写真は、イエローカードが出されている場面なのですが、何かお気づきの点はないでしょうか。これは、テレビで審判の方が話していたことですが、イエローカードの出し方には気をつけるポイントがあるそうなのです。
相手の人格ではなく、行為に対してカードを出す
それはカードの位置です。手を真上に挙げてカードを出していますよね?この出し方は、「相手を含む行為全体」に対して警告を与えるという意図が含まれています。
もう少し違う言い方をすると、相手を含む空間全体を意識してカードを出しているそうなのです。
これが例えば、カードを相手の目の前に突き出すような出し方だとどうでしょう。
人前であなたの人格に対して警告を出されているような気がしてイヤですよね。
叱り方についても同じことが言えます。相手の人格を攻撃するのではなく、あくまで相手の行為に対して注意を与える。それはつまり、相手を否定するのではなく、行為を改め、成長を願うことにつながるのです。
「やってはいけない下手な叱り方」と「上手な叱り方」のまとめ
- 叱り方の前に、「叱る」と「怒る」の違いを知り、叱る目的を知ることが大切。
- 人前でやってはいけない下手な叱り方とは、感情的で基準がなく、相手を責めて人格を否定するような叱り方。
- 上手な叱り方とは、何が言いたいのかとその理由がわかり、叱る基準が明確な叱り方。
- 相手を傷つけない叱り方とは、自分の本当の気持ちを理解し、自分の思ったことや感じたことを伝える叱り方。
- サッカーの審判から、人格を否定するのではなく、行為に対して注意を促す叱り方を学ぶことができる。
いかがだったでしょうか。

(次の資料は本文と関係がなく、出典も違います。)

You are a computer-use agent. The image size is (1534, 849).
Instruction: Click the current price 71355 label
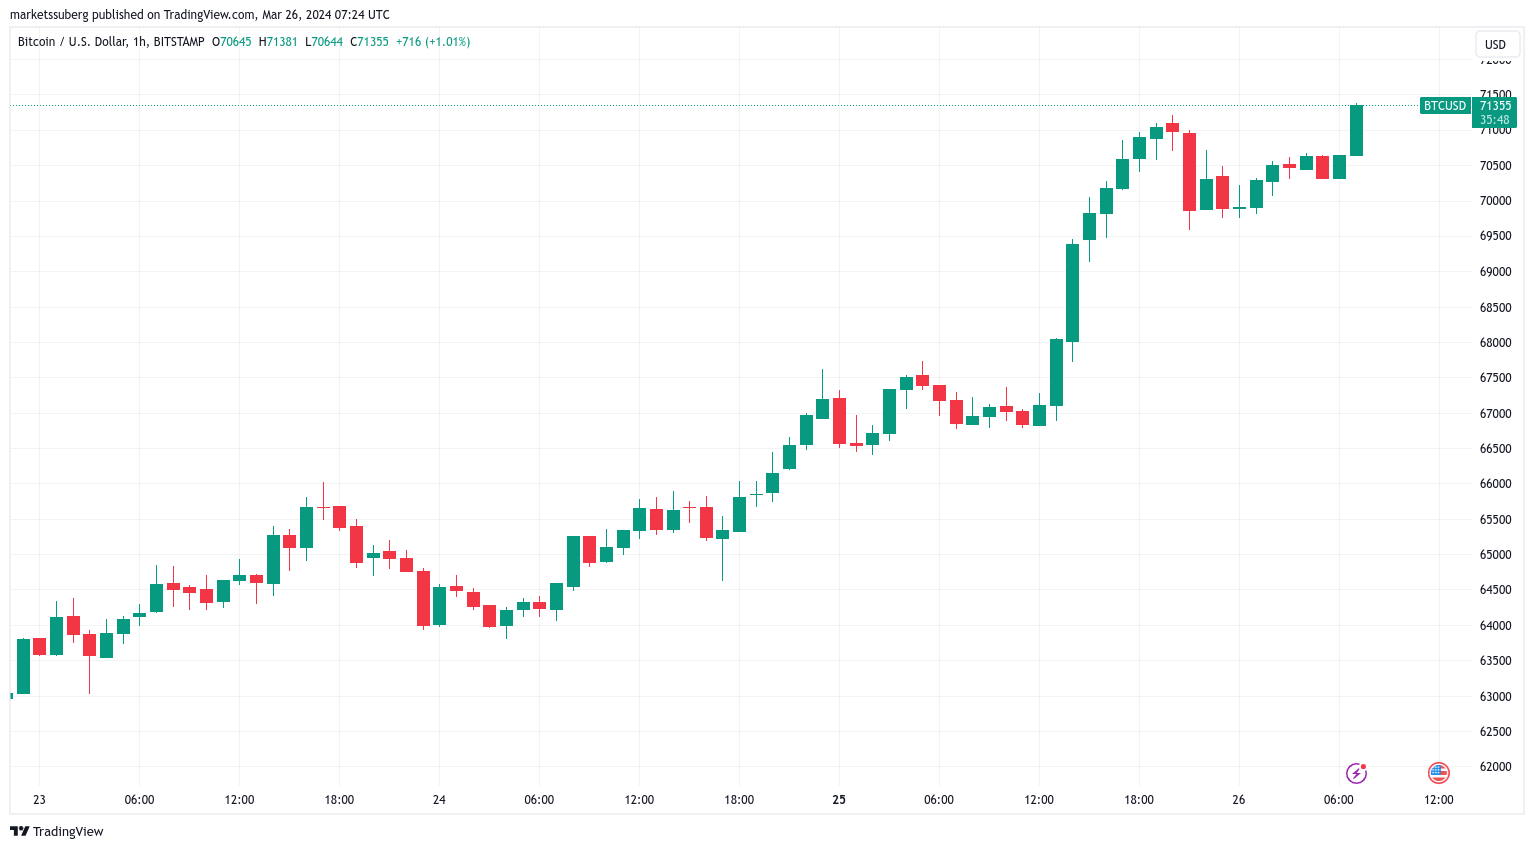(x=1495, y=105)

仕事という関係の中で、上司が部下に対してどうしても思い通りにいかず、怒りの感情が湧いてくることがあると思います。
そんな時、今一度、何を言いたいのか、何を改善してほしいのか、その目的を問い直した上で伝えることができれば、やってはいけない下手な叱り方を避けることができます。
部下の成長を願って意識と行動を変えてもらうためにも、上手な叱り方のポイントを押さえて、実践してみてください。